Welke factoren bepalen de blaascapaciteit?

Blaascapaciteit kan worden bepaald door leeftijd, geslacht en algemeen gezondheidsniveau. Mensen met incontinentie kunnen vloeistoflekkage ervaren voordat de blaas vol raakt, als gevolg van slechte sfinctercontrole of andere problemen. Als een patiënt verminderde blaascapaciteit ontwikkelt, kan een uroloog de patiënt evalueren om meer te weten te komen over de situatie en te bepalen of er behandelingsmaatregelen beschikbaar zijn. Soms is de reductie permanent en kan deze niet worden teruggedraaid. In andere gevallen kan de behandeling ervoor zorgen dat de blaas terugkeert naar zijn normale capaciteit.

Zeer jonge kinderen hebben de neiging om een ​​lage blaascapaciteit te hebben omdat hun lichaam nog steeds groeit, en hoewel de blaas kan uitzetten en samentrekken als dat nodig is, past een volwassen blaas van volledige grootte niet in het lichaam van een kind. Aan de andere kant van het spectrum hebben oudere volwassenen ook de neiging om een ​​lagere capaciteit te hebben omdat hun blazen minder elastisch zijn.
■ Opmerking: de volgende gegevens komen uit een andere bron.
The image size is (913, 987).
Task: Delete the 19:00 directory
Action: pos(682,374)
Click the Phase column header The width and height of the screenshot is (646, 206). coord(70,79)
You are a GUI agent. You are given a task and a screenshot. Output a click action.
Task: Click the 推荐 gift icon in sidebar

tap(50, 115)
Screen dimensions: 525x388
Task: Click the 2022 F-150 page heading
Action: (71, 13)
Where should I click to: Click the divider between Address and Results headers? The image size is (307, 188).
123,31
Oudere mannen hebben ook meer kans op prostaatvergroting, wat de hoeveelheid beschikbare ruimte voor de blaas kan verminderen.

Vrouwen hebben meestal kleinere blazen dan mannen omdat hun bekkengebieden zijn gevuld met inwendige geslachtsorganen, dus er is minder ruimte. Tijdens de zwangerschap neemt de beschikbare ruimte nog meer af naarmate de zich ontwikkelende foetus in het bekken zwelt en de blaas uit de weg duwt. Zwangere vrouwen hebben een frequente aandrang om te plassen, omdat naarmate de blaas capaciteit bereikt, zenuwsignalen het lichaam waarschuwen voor de noodzaak om de blaas leeg te maken voordat de urinesfincter faalt.
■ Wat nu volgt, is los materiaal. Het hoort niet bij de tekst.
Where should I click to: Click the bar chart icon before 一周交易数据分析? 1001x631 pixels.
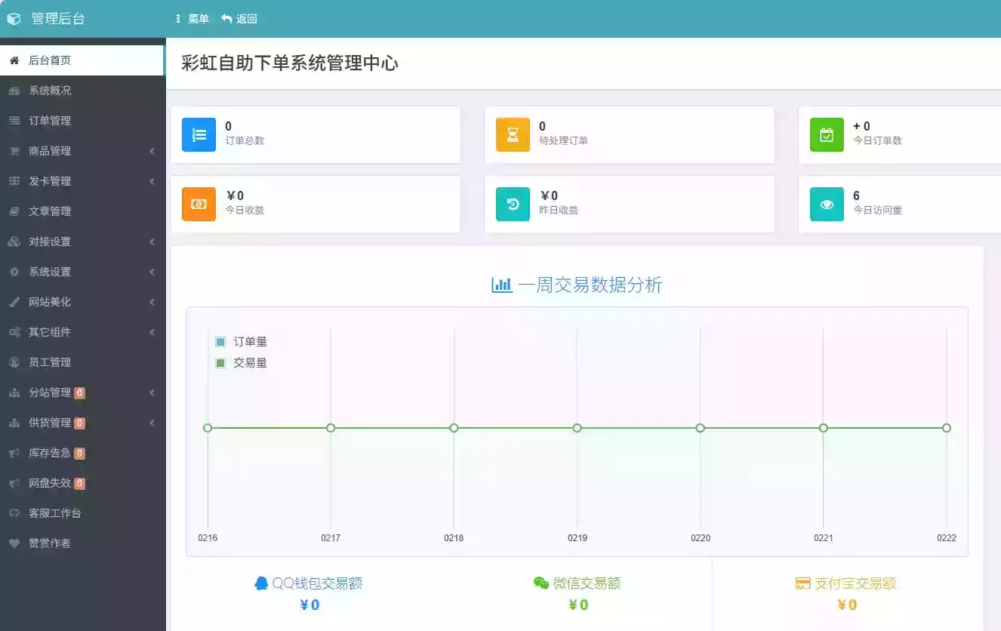[501, 285]
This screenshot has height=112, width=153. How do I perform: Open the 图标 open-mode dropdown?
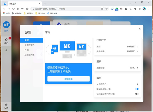133,47
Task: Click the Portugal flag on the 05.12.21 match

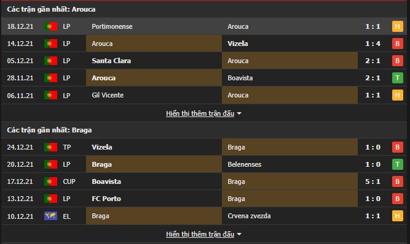Action: (x=51, y=61)
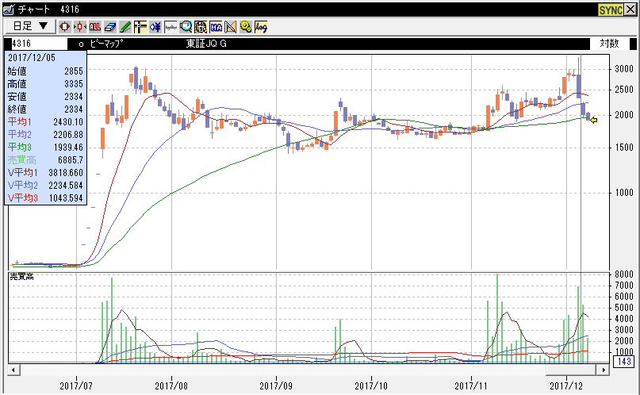
Task: Click the red ALL toolbar icon
Action: click(95, 26)
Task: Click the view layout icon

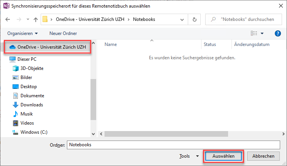Action: point(254,33)
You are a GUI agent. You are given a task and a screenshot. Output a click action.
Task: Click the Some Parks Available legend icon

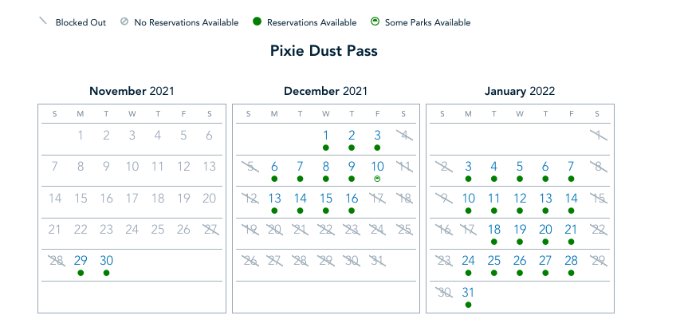[x=375, y=22]
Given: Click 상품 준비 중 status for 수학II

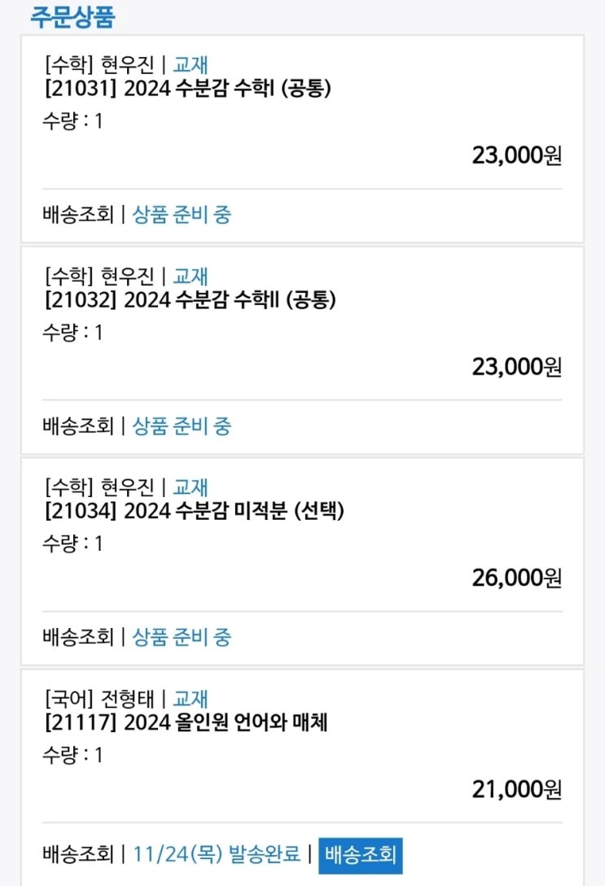Looking at the screenshot, I should [x=182, y=426].
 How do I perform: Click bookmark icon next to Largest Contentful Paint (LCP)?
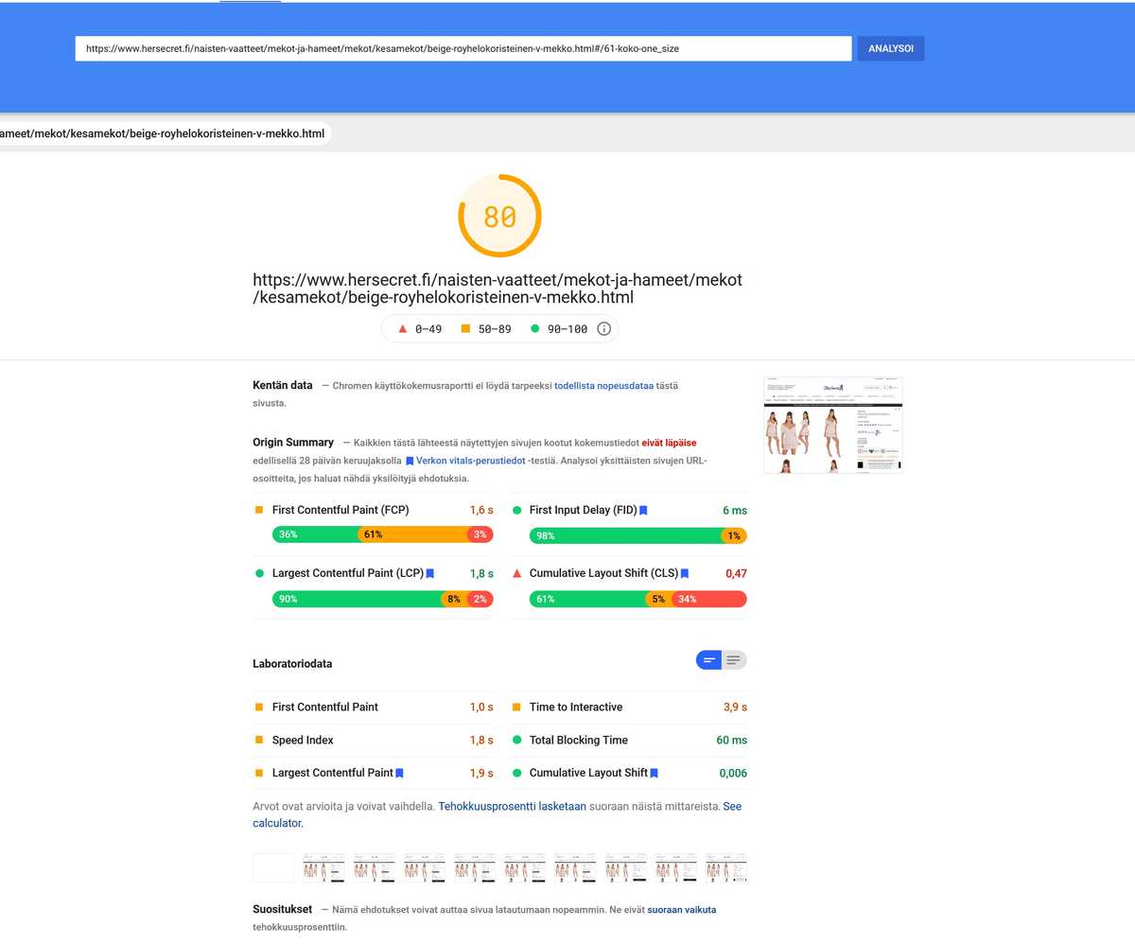point(430,573)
Onderliggende ziekte kan ook de blaascapaciteit beïnvloeden. Sommige aandoeningen kunnen de elasticiteit van de blaas verminderen en het moeilijker maken om uit te zetten. Interstitiële cystitis is een veel voorkomende boosdoener. Deze ziekte veroorzaakt chronische ontsteking van de blaas, wat kan leiden tot littekens en minder capaciteit. Bovendien kunnen patiënten met een aandoening die neurogene blaas wordt genoemd, een verminderde blaascapaciteit ervaren omdat de druk te snel in de blaas stijgt en de sfincter van de urine dwingt om te openen.

Een uroloog kan een reeks tests op de urineblaas van een patiënt bestellen als een probleem wordt vermoed. Deze kunnen een test omvatten om capaciteit en controle te bepalen, met behulp van contrastmaterialen die via een katheter in de blaas worden ingebracht. Het kan mogelijk zijn om de blaascapaciteit van een patiënt uit te breiden met behandeling. In andere gevallen moet de patiënt voorzichtig zijn om incontinentie te voorkomen. Dit kan het gebruik van een katheter omvatten om de blaas af te voeren in extreme gevallen of wanneer een patiënt niet zelfstandig kan urineren.

ANDERE TALEN

heeft dit artikel jou geholpen? bedankt voor de feedback bedankt voor de feedback

Hoe kunnen we helpen? Hoe kunnen we helpen?